How to minimize the maximum of a vector

[Zdai]

Hello,

I am using your awesome toolbox to solve QPQC problems. Right now, I am dreaming to minimize the maximum of a vector instead of a scalar. Do you have an idea on how I might achieve this goal?

Also, thank you very much to have made my life easier by creating this Toolbox!

Have a nice day,
Zdai

[Johan Löfberg]

If you want to minimize the maximum of [a b c d] you simply introduce a new variable t, add the constraints [a b c d] <= t, and then you minimize t. Toolboxes such as cvx and yalmip (interfaced to opti) do this modelling automatically for you

[Zdai]

Thank you very much for this clear explaination. I am going to try it!

On Monday, August 25, 2014 6:59:02 PM UTC+2, Zdai wrote:

[Gael]

Hi again,

After trying to find out how to do that, I think that I am completly lost :)

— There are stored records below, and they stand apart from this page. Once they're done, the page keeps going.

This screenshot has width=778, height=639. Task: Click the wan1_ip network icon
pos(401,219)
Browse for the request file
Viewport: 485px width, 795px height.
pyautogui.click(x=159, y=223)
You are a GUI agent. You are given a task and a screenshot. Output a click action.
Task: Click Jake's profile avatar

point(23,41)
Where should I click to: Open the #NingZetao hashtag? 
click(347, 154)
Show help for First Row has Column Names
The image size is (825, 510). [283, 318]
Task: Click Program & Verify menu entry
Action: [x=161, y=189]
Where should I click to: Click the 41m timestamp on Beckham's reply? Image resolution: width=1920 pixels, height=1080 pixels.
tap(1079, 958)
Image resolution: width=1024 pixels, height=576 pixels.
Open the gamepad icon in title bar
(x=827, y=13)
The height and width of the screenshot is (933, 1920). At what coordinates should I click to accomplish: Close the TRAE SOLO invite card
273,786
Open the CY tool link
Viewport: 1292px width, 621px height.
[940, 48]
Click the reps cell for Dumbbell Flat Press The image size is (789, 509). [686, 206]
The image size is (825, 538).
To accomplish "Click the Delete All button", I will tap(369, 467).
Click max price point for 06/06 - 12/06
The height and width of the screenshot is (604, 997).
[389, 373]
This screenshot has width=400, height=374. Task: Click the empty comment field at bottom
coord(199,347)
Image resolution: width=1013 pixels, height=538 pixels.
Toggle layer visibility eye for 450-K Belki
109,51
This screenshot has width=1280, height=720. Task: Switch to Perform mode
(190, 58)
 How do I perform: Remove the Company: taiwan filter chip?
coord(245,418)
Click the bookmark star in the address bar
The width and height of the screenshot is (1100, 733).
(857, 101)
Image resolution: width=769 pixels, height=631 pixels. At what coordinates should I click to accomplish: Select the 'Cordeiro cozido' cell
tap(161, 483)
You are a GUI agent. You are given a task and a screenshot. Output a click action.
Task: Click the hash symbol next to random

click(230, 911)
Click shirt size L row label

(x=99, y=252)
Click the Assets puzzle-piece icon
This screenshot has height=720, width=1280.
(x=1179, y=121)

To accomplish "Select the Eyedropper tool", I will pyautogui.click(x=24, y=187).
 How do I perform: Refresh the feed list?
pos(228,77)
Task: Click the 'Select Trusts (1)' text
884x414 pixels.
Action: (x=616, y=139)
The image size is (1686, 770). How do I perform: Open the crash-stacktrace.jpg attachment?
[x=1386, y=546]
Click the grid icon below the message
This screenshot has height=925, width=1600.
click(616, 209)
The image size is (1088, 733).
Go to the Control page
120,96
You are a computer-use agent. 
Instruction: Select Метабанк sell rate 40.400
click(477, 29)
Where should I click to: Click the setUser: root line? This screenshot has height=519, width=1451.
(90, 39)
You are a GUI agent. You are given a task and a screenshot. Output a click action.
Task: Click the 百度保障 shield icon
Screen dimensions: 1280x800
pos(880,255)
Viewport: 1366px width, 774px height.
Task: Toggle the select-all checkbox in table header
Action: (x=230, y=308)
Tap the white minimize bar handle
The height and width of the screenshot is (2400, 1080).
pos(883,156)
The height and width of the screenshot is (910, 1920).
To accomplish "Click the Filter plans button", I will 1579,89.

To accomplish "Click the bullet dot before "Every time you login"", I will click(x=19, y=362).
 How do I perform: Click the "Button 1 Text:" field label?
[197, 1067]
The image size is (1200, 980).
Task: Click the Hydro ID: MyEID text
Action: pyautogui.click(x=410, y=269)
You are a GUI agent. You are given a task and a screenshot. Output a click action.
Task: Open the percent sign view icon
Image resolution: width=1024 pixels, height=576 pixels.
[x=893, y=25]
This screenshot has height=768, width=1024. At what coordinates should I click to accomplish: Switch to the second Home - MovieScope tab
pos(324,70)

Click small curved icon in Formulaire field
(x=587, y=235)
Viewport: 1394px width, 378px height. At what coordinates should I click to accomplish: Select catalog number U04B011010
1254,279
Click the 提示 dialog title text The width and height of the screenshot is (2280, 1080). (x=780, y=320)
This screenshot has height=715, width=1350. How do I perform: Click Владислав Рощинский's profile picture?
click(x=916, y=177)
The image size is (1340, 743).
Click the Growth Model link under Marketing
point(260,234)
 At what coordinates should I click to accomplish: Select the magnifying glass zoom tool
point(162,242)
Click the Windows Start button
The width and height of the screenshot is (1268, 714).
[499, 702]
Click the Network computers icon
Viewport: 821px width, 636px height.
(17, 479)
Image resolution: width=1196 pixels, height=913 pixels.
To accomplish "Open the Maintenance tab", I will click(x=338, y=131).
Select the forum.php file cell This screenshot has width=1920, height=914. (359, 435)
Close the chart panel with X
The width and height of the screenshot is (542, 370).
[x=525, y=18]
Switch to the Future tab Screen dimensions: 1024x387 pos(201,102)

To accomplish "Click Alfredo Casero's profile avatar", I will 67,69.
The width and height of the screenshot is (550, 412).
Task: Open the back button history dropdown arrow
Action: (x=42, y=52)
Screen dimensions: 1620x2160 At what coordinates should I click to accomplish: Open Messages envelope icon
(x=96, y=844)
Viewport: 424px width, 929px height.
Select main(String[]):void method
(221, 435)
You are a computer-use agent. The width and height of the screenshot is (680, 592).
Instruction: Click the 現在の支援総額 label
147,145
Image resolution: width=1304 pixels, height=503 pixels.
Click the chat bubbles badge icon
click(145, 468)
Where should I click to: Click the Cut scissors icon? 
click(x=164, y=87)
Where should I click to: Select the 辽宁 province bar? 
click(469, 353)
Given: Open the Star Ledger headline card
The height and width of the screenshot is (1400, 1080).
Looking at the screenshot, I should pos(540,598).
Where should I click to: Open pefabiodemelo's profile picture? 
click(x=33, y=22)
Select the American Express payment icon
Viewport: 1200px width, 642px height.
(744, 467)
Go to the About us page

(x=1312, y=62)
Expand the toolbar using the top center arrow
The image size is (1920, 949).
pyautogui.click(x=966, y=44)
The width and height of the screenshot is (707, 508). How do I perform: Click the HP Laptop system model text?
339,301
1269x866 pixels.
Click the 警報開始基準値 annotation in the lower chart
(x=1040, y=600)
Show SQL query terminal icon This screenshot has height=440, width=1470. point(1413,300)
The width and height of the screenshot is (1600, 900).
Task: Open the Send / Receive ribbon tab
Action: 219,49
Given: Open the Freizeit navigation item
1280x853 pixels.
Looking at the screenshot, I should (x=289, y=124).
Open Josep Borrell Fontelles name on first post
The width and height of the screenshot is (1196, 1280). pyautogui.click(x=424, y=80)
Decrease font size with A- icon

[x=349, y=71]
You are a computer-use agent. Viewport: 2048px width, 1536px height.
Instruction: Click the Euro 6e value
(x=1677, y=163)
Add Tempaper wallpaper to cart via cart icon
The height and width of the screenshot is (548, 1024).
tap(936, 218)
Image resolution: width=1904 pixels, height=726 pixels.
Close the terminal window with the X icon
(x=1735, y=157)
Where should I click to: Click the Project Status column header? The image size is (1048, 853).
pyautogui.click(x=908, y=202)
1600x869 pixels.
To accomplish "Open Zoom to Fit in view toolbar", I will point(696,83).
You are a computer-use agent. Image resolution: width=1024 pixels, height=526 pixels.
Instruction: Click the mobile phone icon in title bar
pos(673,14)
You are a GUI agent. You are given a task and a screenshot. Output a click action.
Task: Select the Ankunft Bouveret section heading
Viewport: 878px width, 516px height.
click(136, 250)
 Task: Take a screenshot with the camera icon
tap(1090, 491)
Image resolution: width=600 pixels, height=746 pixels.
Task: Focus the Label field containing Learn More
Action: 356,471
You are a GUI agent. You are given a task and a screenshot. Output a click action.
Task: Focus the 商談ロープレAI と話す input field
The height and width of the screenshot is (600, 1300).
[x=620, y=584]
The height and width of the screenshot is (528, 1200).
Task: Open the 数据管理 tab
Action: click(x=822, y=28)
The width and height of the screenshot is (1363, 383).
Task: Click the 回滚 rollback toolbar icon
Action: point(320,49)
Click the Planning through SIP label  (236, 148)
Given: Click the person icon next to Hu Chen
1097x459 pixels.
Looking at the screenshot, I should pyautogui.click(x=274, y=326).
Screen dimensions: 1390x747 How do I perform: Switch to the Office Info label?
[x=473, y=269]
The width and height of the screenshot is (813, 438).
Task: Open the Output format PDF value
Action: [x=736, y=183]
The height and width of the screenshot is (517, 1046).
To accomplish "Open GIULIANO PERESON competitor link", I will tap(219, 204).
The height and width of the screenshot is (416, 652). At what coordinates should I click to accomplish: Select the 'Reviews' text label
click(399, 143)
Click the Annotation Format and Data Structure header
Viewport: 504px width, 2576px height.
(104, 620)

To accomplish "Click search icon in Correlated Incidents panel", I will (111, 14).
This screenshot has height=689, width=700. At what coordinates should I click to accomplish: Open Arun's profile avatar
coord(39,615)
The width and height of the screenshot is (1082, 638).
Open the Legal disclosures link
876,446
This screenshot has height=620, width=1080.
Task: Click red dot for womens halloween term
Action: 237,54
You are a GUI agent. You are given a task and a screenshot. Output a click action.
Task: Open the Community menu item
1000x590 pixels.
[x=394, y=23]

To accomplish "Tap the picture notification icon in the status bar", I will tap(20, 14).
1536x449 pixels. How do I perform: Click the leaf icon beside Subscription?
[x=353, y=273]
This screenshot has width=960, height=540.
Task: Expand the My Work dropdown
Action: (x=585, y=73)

When you said "add the constraints [a b c d]<= t" what does that means? Is "t" a scallar or a vector? And how can we minimize t if it has nothing to do with our solution vector x?

Thank you for your help,
Gael

[Johan Löfberg]

So normalized variables names then: If your decision variables are x in R^4 and you want to minimize the maximum of this vector, you introduce a new variable so you have 5 variables instead, and add the constraints x(1)<= x(5), x(2) <= x(5) ...., and then you minimize x(5)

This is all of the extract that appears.